In the entries below, find the line with "Instruction: Click the Merge menu item" and the line with "Click the right-side overall strap button". Print those two and everything between them exactly, and nothing else.
Records shown below:
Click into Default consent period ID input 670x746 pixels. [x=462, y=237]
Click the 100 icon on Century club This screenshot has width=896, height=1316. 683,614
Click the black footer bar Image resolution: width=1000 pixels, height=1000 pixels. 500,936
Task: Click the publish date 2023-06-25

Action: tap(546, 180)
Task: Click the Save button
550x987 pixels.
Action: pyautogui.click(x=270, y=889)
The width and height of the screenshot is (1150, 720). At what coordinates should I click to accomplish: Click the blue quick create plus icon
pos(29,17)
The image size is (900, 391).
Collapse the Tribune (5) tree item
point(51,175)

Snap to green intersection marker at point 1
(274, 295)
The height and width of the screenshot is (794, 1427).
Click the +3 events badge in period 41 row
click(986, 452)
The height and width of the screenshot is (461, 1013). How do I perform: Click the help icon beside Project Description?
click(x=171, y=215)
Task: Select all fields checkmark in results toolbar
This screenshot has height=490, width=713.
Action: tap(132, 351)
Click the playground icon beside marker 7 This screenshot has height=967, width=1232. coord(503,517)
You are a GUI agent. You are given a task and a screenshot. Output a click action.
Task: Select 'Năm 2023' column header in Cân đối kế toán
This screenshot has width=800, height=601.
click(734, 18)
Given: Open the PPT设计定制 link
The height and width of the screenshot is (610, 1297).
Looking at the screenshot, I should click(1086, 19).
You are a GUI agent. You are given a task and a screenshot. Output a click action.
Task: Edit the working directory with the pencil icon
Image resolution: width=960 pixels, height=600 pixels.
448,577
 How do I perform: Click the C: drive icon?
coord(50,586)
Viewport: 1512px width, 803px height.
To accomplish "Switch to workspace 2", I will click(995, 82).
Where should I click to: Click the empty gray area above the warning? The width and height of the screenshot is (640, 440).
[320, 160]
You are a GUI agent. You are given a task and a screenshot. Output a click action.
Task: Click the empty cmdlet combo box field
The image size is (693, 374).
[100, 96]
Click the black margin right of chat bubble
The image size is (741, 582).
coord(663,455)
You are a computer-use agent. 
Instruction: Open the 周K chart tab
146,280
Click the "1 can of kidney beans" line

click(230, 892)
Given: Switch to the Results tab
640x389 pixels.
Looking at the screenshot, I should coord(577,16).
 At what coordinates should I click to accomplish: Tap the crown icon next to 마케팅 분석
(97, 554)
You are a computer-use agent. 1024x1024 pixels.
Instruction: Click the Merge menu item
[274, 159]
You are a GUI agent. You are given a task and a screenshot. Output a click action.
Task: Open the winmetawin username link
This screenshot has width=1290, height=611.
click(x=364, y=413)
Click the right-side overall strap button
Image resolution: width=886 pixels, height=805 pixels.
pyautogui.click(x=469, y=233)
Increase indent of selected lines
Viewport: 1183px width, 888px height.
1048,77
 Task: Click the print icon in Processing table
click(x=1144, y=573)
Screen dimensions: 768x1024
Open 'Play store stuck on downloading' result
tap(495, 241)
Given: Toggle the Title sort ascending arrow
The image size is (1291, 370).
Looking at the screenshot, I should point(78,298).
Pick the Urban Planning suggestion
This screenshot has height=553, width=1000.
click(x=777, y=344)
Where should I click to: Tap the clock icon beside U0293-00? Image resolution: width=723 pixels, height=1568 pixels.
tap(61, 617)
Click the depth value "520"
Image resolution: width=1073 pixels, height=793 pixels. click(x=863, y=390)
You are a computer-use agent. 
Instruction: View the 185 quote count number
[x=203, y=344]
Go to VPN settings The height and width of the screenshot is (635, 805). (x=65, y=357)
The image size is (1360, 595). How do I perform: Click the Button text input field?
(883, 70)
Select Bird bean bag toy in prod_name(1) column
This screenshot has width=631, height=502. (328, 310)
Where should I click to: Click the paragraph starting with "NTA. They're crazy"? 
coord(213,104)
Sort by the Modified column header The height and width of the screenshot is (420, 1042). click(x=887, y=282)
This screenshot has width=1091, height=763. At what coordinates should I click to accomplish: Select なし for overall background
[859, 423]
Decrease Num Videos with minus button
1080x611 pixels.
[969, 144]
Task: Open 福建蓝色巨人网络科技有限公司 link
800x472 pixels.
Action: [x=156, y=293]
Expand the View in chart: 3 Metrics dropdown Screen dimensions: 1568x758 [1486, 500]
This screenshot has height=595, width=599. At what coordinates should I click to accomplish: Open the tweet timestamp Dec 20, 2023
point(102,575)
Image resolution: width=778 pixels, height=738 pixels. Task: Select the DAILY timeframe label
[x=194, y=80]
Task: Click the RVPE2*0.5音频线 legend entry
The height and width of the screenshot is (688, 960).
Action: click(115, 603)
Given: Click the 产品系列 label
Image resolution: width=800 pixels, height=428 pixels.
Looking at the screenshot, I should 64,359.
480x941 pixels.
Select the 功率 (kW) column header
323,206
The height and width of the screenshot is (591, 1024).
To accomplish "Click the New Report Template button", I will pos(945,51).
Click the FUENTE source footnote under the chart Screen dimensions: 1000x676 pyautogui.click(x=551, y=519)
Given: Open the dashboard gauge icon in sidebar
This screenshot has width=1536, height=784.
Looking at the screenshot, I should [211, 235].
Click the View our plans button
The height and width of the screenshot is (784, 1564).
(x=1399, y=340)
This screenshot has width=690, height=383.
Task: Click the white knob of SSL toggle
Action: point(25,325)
End of Records shown.
*The answer*
Instruction: Click the Merge menu item
[274, 159]
You are a GUI agent. You are given a task and a screenshot. Output a click action.
Task: Open the winmetawin username link
This screenshot has width=1290, height=611.
click(x=364, y=413)
Click the right-side overall strap button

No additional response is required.